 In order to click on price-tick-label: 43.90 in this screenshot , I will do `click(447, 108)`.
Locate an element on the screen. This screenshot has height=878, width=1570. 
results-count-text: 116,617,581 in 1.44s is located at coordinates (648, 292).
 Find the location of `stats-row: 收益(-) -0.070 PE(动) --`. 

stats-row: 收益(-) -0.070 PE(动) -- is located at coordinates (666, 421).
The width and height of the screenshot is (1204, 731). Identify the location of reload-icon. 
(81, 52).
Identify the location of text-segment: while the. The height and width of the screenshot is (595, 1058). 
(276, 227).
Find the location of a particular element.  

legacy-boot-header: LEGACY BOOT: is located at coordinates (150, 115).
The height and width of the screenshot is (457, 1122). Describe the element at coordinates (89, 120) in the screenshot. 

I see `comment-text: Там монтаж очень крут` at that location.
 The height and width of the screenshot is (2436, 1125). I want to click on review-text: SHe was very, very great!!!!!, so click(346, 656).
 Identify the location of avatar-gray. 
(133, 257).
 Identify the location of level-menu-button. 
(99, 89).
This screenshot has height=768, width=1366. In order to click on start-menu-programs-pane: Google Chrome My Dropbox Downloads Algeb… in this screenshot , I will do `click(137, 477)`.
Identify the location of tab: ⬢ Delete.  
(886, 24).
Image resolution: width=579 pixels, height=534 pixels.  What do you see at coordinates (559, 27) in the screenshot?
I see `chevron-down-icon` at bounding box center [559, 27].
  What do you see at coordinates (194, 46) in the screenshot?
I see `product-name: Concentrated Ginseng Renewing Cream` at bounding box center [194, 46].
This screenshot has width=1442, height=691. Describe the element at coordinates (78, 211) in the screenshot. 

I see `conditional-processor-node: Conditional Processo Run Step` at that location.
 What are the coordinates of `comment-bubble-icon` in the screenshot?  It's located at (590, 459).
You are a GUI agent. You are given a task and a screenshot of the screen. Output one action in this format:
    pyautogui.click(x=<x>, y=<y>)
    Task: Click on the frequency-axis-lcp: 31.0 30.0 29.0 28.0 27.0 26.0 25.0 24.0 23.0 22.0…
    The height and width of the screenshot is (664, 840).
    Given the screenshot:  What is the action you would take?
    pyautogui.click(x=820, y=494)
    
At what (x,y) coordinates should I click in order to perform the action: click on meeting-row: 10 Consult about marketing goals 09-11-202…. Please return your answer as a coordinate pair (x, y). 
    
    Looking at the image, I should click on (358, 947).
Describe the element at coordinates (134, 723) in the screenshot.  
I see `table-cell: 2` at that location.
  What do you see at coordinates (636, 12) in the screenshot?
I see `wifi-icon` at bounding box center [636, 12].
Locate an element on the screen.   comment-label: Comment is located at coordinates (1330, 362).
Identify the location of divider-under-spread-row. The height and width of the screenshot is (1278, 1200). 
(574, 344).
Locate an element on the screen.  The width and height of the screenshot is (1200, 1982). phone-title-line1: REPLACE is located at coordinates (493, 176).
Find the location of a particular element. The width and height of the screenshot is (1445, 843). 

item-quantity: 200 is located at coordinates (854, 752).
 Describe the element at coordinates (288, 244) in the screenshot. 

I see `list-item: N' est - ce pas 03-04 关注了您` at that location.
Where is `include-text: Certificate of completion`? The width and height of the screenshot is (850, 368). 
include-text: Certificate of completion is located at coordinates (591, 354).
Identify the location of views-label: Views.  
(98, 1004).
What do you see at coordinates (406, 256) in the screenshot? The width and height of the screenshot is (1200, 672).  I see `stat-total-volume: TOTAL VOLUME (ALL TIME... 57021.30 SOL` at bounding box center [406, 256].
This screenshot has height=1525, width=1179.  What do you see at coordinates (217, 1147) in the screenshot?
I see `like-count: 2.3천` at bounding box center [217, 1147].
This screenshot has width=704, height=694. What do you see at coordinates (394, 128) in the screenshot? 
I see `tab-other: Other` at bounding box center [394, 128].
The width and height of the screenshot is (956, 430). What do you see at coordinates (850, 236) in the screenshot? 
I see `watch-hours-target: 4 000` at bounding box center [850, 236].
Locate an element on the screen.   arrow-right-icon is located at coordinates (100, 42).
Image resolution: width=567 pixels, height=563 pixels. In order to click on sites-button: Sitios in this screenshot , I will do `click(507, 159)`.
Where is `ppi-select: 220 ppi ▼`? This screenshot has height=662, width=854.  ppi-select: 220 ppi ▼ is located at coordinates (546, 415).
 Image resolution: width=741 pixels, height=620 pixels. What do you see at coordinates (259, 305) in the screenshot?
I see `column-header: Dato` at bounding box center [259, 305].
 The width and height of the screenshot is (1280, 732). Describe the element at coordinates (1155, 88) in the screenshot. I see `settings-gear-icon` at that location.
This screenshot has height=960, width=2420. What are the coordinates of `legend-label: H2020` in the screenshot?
○ ○ ○
Render all of the data above as a Markdown table with columns "No." and "Line", numbering each line in order and leaving out the blank ones.

| No. | Line |
|---|---|
| 1 |  In order to click on price-tick-label: 43.90 in this screenshot , I will do `click(447, 108)`. |
| 2 | Locate an element on the screen. This screenshot has height=878, width=1570.  |
| 3 | results-count-text: 116,617,581 in 1.44s is located at coordinates (648, 292). |
| 4 |  Find the location of `stats-row: 收益(-) -0.070 PE(动) --`.  |
| 5 | stats-row: 收益(-) -0.070 PE(动) -- is located at coordinates (666, 421). |
| 6 | The width and height of the screenshot is (1204, 731). Identify the location of reload-icon.  |
| 7 | (81, 52). |
| 8 | Identify the location of text-segment: while the. The height and width of the screenshot is (595, 1058).  |
| 9 | (276, 227). |
| 10 | Find the location of a particular element.   |
| 11 | legacy-boot-header: LEGACY BOOT: is located at coordinates (150, 115). |
| 12 | The height and width of the screenshot is (457, 1122). Describe the element at coordinates (89, 120) in the screenshot.  |
| 13 | I see `comment-text: Там монтаж очень крут` at that location. |
| 14 |  The height and width of the screenshot is (2436, 1125). I want to click on review-text: SHe was very, very great!!!!!, so click(346, 656). |
| 15 |  Identify the location of avatar-gray.  |
| 16 | (133, 257). |
| 17 |  Identify the location of level-menu-button.  |
| 18 | (99, 89). |
| 19 | This screenshot has height=768, width=1366. In order to click on start-menu-programs-pane: Google Chrome My Dropbox Downloads Algeb… in this screenshot , I will do `click(137, 477)`. |
| 20 | Identify the location of tab: ⬢ Delete.   |
| 21 | (886, 24). |
| 22 | Image resolution: width=579 pixels, height=534 pixels.  What do you see at coordinates (559, 27) in the screenshot? |
| 23 | I see `chevron-down-icon` at bounding box center [559, 27]. |
| 24 |   What do you see at coordinates (194, 46) in the screenshot? |
| 25 | I see `product-name: Concentrated Ginseng Renewing Cream` at bounding box center [194, 46]. |
| 26 | This screenshot has width=1442, height=691. Describe the element at coordinates (78, 211) in the screenshot.  |
| 27 | I see `conditional-processor-node: Conditional Processo Run Step` at that location. |
| 28 |  What are the coordinates of `comment-bubble-icon` in the screenshot?  It's located at (590, 459). |
| 29 | You are a GUI agent. You are given a task and a screenshot of the screen. Output one action in this format: |
| 30 |     pyautogui.click(x=<x>, y=<y>) |
| 31 |     Task: Click on the frequency-axis-lcp: 31.0 30.0 29.0 28.0 27.0 26.0 25.0 24.0 23.0 22.0… |
| 32 |     The height and width of the screenshot is (664, 840). |
| 33 |     Given the screenshot:  What is the action you would take? |
| 34 |     pyautogui.click(x=820, y=494) |
| 35 | At what (x,y) coordinates should I click in order to perform the action: click on meeting-row: 10 Consult about marketing goals 09-11-202…. Please return your answer as a coordinate pair (x, y).  |
| 36 |     Looking at the image, I should click on (358, 947). |
| 37 | Describe the element at coordinates (134, 723) in the screenshot.   |
| 38 | I see `table-cell: 2` at that location. |
| 39 |   What do you see at coordinates (636, 12) in the screenshot? |
| 40 | I see `wifi-icon` at bounding box center [636, 12]. |
| 41 | Locate an element on the screen.   comment-label: Comment is located at coordinates (1330, 362). |
| 42 | Identify the location of divider-under-spread-row. The height and width of the screenshot is (1278, 1200).  |
| 43 | (574, 344). |
| 44 | Locate an element on the screen.  The width and height of the screenshot is (1200, 1982). phone-title-line1: REPLACE is located at coordinates (493, 176). |
| 45 | Find the location of a particular element. The width and height of the screenshot is (1445, 843).  |
| 46 | item-quantity: 200 is located at coordinates (854, 752). |
| 47 |  Describe the element at coordinates (288, 244) in the screenshot.  |
| 48 | I see `list-item: N' est - ce pas 03-04 关注了您` at that location. |
| 49 | Where is `include-text: Certificate of completion`? The width and height of the screenshot is (850, 368).  |
| 50 | include-text: Certificate of completion is located at coordinates (591, 354). |
| 51 | Identify the location of views-label: Views.   |
| 52 | (98, 1004). |
| 53 | What do you see at coordinates (406, 256) in the screenshot? The width and height of the screenshot is (1200, 672).  I see `stat-total-volume: TOTAL VOLUME (ALL TIME... 57021.30 SOL` at bounding box center [406, 256]. |
| 54 | This screenshot has height=1525, width=1179.  What do you see at coordinates (217, 1147) in the screenshot? |
| 55 | I see `like-count: 2.3천` at bounding box center [217, 1147]. |
| 56 | This screenshot has width=704, height=694. What do you see at coordinates (394, 128) in the screenshot?  |
| 57 | I see `tab-other: Other` at bounding box center [394, 128]. |
| 58 | The width and height of the screenshot is (956, 430). What do you see at coordinates (850, 236) in the screenshot?  |
| 59 | I see `watch-hours-target: 4 000` at bounding box center [850, 236]. |
| 60 | Locate an element on the screen.   arrow-right-icon is located at coordinates (100, 42). |
| 61 | Image resolution: width=567 pixels, height=563 pixels. In order to click on sites-button: Sitios in this screenshot , I will do `click(507, 159)`. |
| 62 | Where is `ppi-select: 220 ppi ▼`? This screenshot has height=662, width=854.  ppi-select: 220 ppi ▼ is located at coordinates (546, 415). |
| 63 |  Image resolution: width=741 pixels, height=620 pixels. What do you see at coordinates (259, 305) in the screenshot? |
| 64 | I see `column-header: Dato` at bounding box center [259, 305]. |
| 65 |  The width and height of the screenshot is (1280, 732). Describe the element at coordinates (1155, 88) in the screenshot. I see `settings-gear-icon` at that location. |
| 66 | This screenshot has height=960, width=2420. What are the coordinates of `legend-label: H2020` in the screenshot? |